Q69 — AWS DVA-C02 Ch.3
Question 69 of 100 | ← Chapter 3
A company wants to harden its container images before they enter production. The company’s application uses Amazon Elastic Container Registry (Amazon ECR) as the image registry, Amazon Elastic Kubernetes Service (Amazon EKS) for compute, and AWS CodePipeline for CI/CD workflows integrating containers. After deploying a new container image to the development namespace in the EKS cluster, end-to-end application testing occurs in the final stage of the pipeline. Developers want to insert an analysis stage earlier in the CI/CD pipeline to analyze container images before deployment. Which solution meets these requirements with the highest operational efficiency?
- A. Build the container image and run the docker scan command locally. Remediate any findings before pushing changes to the source code repository. Implement a pre-commit hook to enforce this workflow before commits.

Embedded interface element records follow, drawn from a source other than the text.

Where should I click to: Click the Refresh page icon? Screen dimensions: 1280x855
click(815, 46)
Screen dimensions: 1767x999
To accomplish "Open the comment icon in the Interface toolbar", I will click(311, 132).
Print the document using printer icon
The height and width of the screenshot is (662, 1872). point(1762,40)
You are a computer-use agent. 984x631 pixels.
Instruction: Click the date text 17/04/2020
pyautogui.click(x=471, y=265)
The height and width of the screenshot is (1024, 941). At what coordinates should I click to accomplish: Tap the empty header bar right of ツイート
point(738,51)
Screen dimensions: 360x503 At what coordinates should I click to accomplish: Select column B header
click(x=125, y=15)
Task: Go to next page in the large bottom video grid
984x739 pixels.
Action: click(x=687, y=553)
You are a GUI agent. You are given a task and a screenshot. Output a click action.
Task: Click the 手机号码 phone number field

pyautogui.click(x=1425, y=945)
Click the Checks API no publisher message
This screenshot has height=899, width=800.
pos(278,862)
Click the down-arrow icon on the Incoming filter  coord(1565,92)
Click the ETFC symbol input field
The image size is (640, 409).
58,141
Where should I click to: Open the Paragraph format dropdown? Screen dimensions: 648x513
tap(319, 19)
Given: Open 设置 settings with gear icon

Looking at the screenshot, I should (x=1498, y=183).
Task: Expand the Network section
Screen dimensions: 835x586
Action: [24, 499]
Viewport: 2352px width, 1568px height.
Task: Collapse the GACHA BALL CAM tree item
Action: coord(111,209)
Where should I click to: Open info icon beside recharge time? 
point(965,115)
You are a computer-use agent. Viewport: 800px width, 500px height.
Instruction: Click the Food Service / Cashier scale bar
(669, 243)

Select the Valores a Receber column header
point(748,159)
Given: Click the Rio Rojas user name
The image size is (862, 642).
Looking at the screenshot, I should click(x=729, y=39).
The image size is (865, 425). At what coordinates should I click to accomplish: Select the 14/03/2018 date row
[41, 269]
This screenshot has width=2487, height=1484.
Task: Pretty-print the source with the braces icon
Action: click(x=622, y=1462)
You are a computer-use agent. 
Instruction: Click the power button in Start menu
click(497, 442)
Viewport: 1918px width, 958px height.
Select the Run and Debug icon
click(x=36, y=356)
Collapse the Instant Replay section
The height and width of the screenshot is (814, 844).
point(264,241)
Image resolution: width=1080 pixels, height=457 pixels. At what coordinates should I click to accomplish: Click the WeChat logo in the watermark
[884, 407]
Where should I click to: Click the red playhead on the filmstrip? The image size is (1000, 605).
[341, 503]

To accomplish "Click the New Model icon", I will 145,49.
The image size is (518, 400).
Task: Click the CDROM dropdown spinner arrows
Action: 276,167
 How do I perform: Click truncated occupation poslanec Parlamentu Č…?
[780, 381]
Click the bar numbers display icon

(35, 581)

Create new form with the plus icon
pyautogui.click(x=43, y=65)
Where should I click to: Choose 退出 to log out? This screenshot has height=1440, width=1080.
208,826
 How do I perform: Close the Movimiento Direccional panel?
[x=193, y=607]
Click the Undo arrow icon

- B. Create a new CodePipeline stage that occurs after building the container image. Configure ECR basic image scanning to scan images upon push. Use an AWS Lambda function as the action provider. Configure the Lambda function to check scan results and fail the pipeline if findings are detected. ✓
- C. Create a new CodePipeline stage that occurs after retrieving source code from its repository. Run a security scanner against the latest version of the source code. Fail the pipeline if findings are detected.
- D. Add an action to the pipeline’s deploy stage so that it occurs before deployment to the EKS cluster. Configure ECR basic image scanning to scan images upon push. Use an AWS Lambda function as the action provider. Configure the Lambda function to check scan results and fail the pipeline if findings are detected.
Correct Answer: B. Create a new CodePipeline stage that occurs after building the container image. Configure ECR basic image scanning to scan images upon push. Use an AWS Lambda function as the action provider. Configure the Lambda function to check scan results and fail the pipeline if findings are detected.
Explanation
Integration into CI/CD pipeline: Option B proposes performing security scanning in a pipeline stage immediately after building the container image — an ideal timing point, because scanning before pushing the image to ECR ensures scan results are known before the image enters the EKS cluster. Using ECR basic image scanning: AWS ECR provides built-in image scanning that automatically runs security scans upon image push. This guarantees every image version pushed to the repository is scanned. Lambda function as action provider: An AWS Lambda function can serve as an action provider to inspect scan results and fail the pipeline if vulnerabilities are found. It integrates seamlessly into CodePipeline workflows for automated security testing and pipeline state management. Why other options are less suitable: Option A: While running docker scan locally enables scanning, it relies on manual developer steps and does not fit automated CI/CD pipeline requirements. Option C: Running security scanning at the source code retrieval stage occurs too early — no image has yet been built or pushed, failing to meet the requirement to scan images before they enter the EKS cluster. Option D: Adding scanning to the deploy stage performs security checks just before deployment, but makes remediation more complex and violates the best practice of scanning immediately after image push. Therefore, Option B best integrates security scanning into the CI/CD pipeline, ensuring images undergo necessary security testing and validation before deployment to EKS.